Generally, the way USB endpoints work is you write a packet into a buffer and give it to the USB to use next time the host requests data (sends an IN token) from that endpoint. On these AVR USB chips, that's done by writing to the UEINTX register, as you can see if you read through the code. From there, the USB hardware takes are of everything. You just compose the packet, give it to the hardware, and don't worry about it anymore.

Perhaps with some work, you could find a way to infer if the host has requested the data and the hardware as responded to the IN token. That all happens automatically under hardware control, so you'd have to infer if it's happened by looking for clues you are able to observe. In these older AVR chips, each endpoint is either single or double buffered. You can't implement more buffers as you can with the newer parts, or get much info. But if you configure the hardware is single buffer mode, whether the hardware tells you a new buffer is available for writing would probably be a pretty good indication it's completed the prior packet transmission. Maybe there are other ways? Honestly, I've never really put any effort into that, at least not on AVR where the hardware manages a 1 or 2 deep packet queue for you.

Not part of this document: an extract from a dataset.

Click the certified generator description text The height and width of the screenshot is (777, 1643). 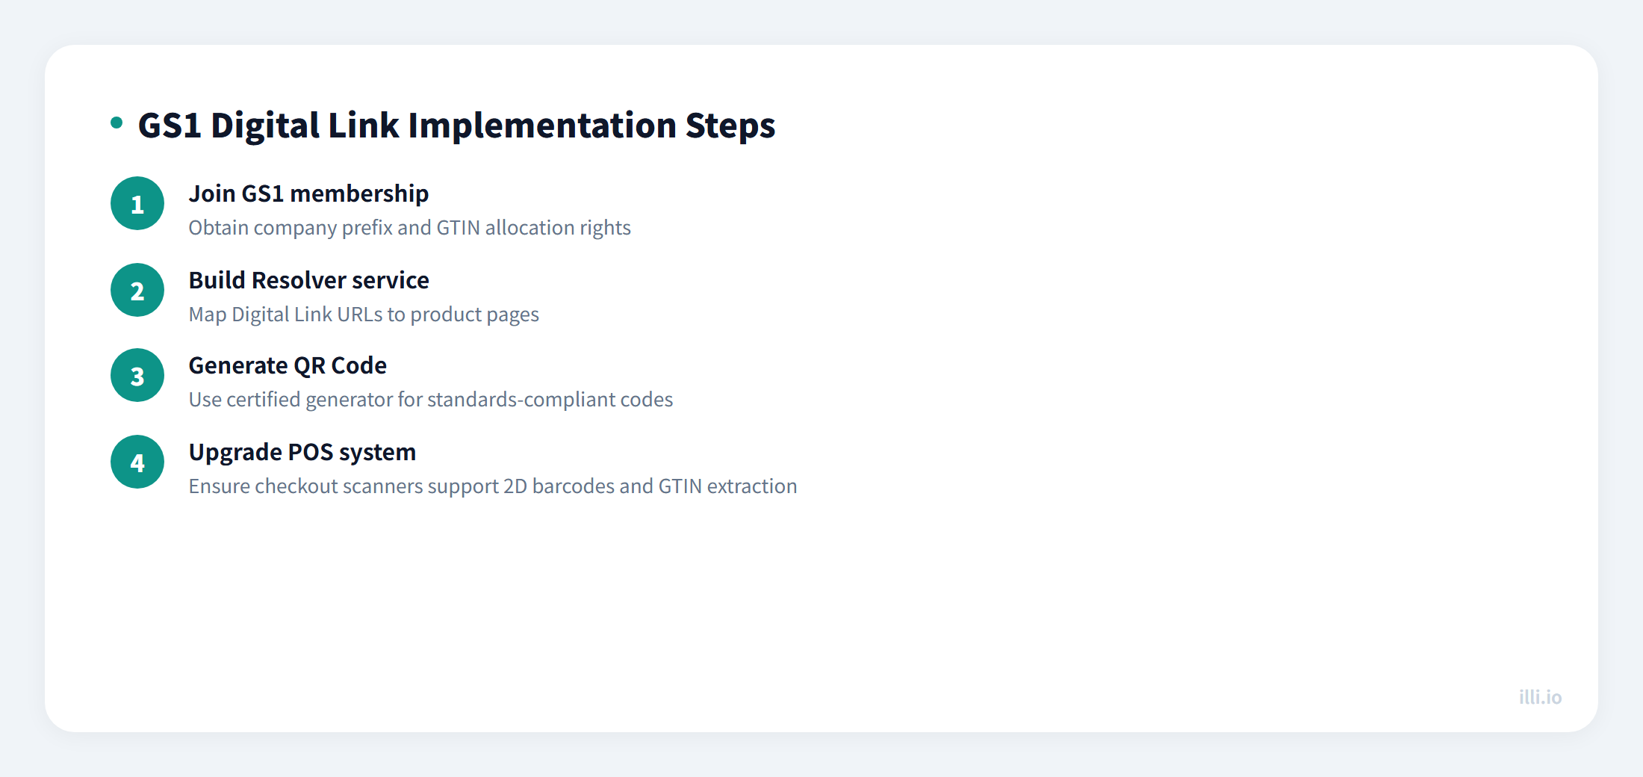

haata commented 7 years ago

I haven't been maintaining the AVR code much over the past couple years as the processors. I've moved over to ARM for all new projects at this point as they are just nicer to work with.

It would take a bit of work to just copy over directly (as I treat things as modules and sub-modules defined by custom CMake scripts). But in theory all you need is Output/pjrcUSB directory.

The API is defined in ttps://github.com/kiibohd/controller/blob/master/Output/pjrcUSB/output_com.h The hardest part would be removing the dependency on KLL as I use that to set C defines throughout the code depending on which device I'm compiling for.

As far as macros go, I'm not really sure how much it would help. I've tuned the USB stack to only send updates when (a) something has changed (b) update is requested. I handle the next macro "step" on the next full processing loop and then populate the next USB packet to go out.

In practice, this is already far too fast for most applications to handle. And well within the 1000 Hz for Full-speed USB 2.0. So I'm not sure if there's any benefit to gaming the hardware even more. Unless, the idea is to output paragraphs of data into, say, a text editor at high efficiency (even then, not useful if using a faster MCU).

eltang commented 7 years ago

It was really nice talking to you at the meetup! I learned a lot and I don't think there's any better alternative to your USB stack after hearing your description of it. Can you go over how I would go about using it in my project again?

haata commented 7 years ago

The basics are:

eltang commented 7 years ago

I remember you mentioning that you were looking for a way to emulate the behavior of Apple keyboards. I think you might want to take a look at tmk/tmk_keyboard#370.